Texte fourni:
══════════════════════════════
Missionnée en février dernier par le Premier ministre, Brigitte Bourguignon devait notamment plancher sur la refonte de l’architecture des diplômes et de la formation des travailleurs sociaux. Le 2 septembre, elle a remis ses conclusions à Manuel Valls(1). Si le rapport de la députée (PS) du Pas-de-Calais contredit celui de la commission professionnelle consultative (CPC) du travail social et de l’intervention sociale(2) – qui n’avait pas reçu l’assentiment du gouvernement –, il s’inscrit en revanche dans la continuité des rapports des quatre autres groupes de travail thématiques(3) des « états généraux du travail social », s’accordant ainsi avec les ambitions gouvernementales pour le secteur.
« Un diplôme par niveau. » C’est ce qu’avait préconisé la CPC, suscitant ainsi le mécontentement des professionnels, formateurs et étudiants. Mais « poursuivre dans cette voie ne conduirait qu’à l’échec », estime Brigitte Bourguignon. Elle avance donc l’idée, accueillie favorablement par les employeurs(4), d’un « socle commun de compétences, fondateur de l’identité de “travailleur social” ». Il serait rattaché à chaque niveau de qualification. Toutefois, elle reconnaît « l’impossibilité de définir de façon arbitraire et théorique le volume du socle commun », qui, pour elle, « diffère d’un niveau à l’autre ». Par exemple, l’élue préconise, pour les diplômes de niveau III, d’« identifier un socle commun identitaire dimensionné autour de 30 % de la durée des enseignements ». Quant au contenu, au format et aux modalités de ce socle commun, « tout est affaire de curseur », estime la députée, soulignant que « les orientations données par la CPC au travers des trois registres de compétences [transversales, éthiques et de positionnement professionnel, techniques en intervention sociale] constituent une intéressante base de réflexion ». Au final, Brigitte Bourguignon suggère « que l’acquisition des compétences du socle commun se fasse dans le cadre d’un enseignement commun (tronc commun) à toutes les filières de même niveau ». Dans ce cadre, la dénomination des diplômes d’Etat, quelle que soit l’option retenue, devrait être conservée, « tout en adaptant (à la marge) les référentiels en conséquence de la création du socle commun ».
══════════════════════════════
À faire:
A) Répondez à ces questions d'après le texte fourni :
(i) À quelle date Brigitte Bourguignon a-t-elle remis ses conclusions à Manuel Valls ?
(ii) Qu'avait préconisé la CPC ?
(iii) Pour les diplômes de niveau III, autour de quelle part de la durée des enseignements le socle commun serait-il dimensionné ?
B) Recopiez un passage du texte fourni : commencez aux mots « Missionnée en février » et arrêtez-vous après « pour le secteur. ».
══════════════════════════════
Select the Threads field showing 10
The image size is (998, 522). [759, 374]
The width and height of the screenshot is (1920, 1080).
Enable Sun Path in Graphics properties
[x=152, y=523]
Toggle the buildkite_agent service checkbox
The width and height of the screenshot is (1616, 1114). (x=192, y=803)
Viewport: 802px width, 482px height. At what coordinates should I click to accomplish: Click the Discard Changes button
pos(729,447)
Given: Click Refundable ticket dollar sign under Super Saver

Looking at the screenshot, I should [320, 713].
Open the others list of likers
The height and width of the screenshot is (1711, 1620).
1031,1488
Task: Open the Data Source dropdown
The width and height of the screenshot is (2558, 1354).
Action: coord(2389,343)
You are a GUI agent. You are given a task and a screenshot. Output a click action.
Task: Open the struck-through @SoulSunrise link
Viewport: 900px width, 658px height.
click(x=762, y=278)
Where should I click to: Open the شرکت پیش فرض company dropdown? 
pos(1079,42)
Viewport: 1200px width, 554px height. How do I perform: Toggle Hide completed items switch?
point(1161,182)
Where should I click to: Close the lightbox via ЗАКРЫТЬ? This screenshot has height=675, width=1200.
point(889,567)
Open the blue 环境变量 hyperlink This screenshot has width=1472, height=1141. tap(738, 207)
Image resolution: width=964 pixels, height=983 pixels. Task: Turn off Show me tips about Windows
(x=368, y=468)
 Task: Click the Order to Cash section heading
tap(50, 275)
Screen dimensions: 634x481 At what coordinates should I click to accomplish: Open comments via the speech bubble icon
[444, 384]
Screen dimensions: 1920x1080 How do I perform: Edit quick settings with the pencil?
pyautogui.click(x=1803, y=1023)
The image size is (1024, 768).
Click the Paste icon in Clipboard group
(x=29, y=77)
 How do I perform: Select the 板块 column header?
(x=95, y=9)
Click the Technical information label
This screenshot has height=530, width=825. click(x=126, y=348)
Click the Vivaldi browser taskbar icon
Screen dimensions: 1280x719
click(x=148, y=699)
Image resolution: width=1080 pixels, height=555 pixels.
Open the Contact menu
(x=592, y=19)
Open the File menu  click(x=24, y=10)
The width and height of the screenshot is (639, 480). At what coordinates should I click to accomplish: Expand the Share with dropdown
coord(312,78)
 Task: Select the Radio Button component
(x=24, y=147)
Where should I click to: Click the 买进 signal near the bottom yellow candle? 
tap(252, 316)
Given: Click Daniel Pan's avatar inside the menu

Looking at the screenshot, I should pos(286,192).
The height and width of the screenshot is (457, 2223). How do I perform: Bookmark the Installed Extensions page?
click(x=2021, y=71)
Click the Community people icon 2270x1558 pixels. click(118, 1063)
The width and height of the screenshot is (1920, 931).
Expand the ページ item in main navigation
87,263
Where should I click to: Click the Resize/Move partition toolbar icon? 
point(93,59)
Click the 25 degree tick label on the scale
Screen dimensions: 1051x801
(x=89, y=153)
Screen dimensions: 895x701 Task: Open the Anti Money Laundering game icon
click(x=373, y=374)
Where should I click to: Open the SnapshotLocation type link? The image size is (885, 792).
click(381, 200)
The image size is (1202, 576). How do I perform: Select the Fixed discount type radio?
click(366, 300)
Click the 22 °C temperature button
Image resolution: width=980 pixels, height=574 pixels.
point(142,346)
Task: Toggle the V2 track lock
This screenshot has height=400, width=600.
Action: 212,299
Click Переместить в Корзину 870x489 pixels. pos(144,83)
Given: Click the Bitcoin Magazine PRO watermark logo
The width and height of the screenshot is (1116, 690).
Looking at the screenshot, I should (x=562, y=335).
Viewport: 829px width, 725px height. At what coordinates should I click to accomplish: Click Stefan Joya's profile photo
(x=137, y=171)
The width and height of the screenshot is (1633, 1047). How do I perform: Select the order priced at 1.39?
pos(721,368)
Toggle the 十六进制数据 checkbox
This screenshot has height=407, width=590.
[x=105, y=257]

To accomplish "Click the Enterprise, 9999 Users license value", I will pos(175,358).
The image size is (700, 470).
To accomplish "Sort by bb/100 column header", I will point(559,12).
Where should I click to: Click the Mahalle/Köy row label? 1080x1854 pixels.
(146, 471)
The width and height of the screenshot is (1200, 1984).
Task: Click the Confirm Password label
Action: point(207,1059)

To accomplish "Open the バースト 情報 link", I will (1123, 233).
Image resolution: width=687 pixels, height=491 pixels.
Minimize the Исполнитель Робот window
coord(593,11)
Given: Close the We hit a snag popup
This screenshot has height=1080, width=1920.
══════════════════════════════
Liste des solutions:
A)
(i) Le 2 septembre.
(ii) Un diplôme par niveau.
(iii) Autour de 30 % de la durée des enseignements.

B)
Missionnée en février dernier par le Premier ministre, Brigitte Bourguignon devait notamment plancher sur la refonte de l’architecture des diplômes et de la formation des travailleurs sociaux. Le 2 septembre, elle a remis ses conclusions à Manuel Valls(1). Si le rapport de la députée (PS) du Pas-de-Calais contredit celui de la commission professionnelle consultative (CPC) du travail social et de l’intervention sociale(2) – qui n’avait pas reçu l’assentiment du gouvernement –, il s’inscrit en revanche dans la continuité des rapports des quatre autres groupes de travail thématiques(3) des « états généraux du travail social », s’accordant ainsi avec les ambitions gouvernementales pour le secteur.